- Task -
Pick the lines holding the string "showing" out of the records and copy them.

(Records drawn from a dataset)
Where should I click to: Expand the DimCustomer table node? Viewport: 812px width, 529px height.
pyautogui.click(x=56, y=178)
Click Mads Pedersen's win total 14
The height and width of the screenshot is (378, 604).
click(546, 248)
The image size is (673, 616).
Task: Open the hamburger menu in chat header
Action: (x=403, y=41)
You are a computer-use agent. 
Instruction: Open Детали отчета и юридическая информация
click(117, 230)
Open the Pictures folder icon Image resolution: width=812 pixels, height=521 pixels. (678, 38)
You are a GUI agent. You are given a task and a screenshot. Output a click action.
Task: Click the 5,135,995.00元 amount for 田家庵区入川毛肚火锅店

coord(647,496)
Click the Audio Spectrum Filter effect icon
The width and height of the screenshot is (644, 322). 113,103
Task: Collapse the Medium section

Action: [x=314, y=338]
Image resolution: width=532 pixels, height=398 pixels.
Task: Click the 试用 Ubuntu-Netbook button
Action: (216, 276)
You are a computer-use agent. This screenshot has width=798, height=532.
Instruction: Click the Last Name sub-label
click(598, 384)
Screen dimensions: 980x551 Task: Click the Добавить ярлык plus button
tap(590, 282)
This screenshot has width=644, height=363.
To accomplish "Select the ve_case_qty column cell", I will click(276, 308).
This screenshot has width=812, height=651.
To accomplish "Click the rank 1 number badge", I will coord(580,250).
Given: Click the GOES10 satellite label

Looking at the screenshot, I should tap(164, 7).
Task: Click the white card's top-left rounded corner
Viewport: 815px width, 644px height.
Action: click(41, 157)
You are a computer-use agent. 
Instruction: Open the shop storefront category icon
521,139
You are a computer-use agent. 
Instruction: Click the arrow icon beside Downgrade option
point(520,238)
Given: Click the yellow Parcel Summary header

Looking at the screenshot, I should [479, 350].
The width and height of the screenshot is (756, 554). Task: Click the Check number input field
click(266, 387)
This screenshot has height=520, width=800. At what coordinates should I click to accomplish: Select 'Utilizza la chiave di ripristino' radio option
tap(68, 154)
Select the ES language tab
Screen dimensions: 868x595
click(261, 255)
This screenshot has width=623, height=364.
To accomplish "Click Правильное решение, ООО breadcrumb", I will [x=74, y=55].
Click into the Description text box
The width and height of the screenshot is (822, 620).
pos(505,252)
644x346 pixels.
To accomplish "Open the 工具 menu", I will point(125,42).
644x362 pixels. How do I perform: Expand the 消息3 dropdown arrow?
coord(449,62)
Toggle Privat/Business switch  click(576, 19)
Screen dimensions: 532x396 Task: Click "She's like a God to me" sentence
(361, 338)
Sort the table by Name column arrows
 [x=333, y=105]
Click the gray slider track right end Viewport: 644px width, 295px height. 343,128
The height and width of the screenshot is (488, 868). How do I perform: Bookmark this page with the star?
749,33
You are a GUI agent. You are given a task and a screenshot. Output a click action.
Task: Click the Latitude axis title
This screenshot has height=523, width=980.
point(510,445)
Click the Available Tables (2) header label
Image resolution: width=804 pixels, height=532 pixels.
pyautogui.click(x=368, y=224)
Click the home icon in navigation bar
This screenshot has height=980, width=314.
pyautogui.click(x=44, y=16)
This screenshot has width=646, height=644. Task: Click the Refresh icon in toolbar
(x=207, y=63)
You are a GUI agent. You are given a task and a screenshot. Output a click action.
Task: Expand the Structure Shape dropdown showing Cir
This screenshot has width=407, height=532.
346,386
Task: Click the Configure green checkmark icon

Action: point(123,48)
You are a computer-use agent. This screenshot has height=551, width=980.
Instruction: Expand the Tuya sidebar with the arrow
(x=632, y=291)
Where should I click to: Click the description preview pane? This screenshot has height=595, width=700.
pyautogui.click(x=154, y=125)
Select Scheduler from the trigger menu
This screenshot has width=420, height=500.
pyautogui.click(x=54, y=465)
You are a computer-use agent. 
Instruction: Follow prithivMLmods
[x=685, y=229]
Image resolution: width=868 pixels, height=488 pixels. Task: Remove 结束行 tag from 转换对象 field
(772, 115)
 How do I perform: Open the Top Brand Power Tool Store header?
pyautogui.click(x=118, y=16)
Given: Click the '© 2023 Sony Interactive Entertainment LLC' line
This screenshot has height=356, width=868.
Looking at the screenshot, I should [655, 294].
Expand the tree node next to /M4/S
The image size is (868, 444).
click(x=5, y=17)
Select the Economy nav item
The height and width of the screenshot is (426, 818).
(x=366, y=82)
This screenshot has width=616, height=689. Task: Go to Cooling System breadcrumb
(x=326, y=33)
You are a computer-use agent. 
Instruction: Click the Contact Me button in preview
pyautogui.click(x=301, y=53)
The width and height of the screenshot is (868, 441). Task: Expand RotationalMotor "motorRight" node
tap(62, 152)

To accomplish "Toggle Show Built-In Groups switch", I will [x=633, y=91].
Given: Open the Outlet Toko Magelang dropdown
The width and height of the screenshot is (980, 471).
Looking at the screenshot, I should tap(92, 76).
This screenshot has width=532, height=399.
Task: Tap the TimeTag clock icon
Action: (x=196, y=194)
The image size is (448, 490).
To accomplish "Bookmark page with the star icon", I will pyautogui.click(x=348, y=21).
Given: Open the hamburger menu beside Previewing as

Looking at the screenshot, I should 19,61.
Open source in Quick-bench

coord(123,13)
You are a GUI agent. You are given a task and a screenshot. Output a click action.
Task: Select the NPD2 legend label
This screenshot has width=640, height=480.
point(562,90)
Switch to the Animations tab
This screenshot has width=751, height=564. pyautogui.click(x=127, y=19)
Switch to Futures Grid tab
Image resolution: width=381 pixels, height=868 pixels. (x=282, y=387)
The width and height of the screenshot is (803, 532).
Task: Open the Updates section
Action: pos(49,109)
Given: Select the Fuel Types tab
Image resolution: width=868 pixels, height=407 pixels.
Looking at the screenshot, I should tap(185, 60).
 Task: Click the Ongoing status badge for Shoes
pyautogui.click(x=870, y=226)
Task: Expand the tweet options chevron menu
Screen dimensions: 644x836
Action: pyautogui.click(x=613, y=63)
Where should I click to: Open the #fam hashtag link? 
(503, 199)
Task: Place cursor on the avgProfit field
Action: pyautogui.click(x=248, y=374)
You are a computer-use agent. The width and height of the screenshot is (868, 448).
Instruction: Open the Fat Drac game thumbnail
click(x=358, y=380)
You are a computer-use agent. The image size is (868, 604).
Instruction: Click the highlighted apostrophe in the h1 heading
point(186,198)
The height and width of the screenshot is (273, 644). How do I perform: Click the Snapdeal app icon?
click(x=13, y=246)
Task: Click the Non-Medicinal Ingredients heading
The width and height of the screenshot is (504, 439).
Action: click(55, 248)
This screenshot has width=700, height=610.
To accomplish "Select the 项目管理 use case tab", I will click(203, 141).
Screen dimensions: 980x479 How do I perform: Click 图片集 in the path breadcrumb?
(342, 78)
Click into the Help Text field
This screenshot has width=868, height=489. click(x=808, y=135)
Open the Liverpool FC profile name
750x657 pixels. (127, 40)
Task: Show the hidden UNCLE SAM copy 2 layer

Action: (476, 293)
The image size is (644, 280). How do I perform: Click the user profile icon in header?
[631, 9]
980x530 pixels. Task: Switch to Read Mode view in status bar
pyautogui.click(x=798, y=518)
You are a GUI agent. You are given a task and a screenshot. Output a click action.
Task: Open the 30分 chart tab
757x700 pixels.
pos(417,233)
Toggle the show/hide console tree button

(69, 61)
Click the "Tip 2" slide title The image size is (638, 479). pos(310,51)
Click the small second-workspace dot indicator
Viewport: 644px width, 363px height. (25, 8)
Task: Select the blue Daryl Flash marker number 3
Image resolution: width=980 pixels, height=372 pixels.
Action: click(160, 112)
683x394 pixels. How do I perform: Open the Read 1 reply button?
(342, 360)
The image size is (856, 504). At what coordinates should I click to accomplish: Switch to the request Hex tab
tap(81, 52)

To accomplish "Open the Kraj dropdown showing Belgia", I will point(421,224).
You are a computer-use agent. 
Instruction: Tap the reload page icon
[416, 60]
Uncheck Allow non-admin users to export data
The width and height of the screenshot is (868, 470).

- Exercise answer -
Task: Expand the Structure Shape dropdown showing Cir
To accomplish "Open the Kraj dropdown showing Belgia", I will point(421,224).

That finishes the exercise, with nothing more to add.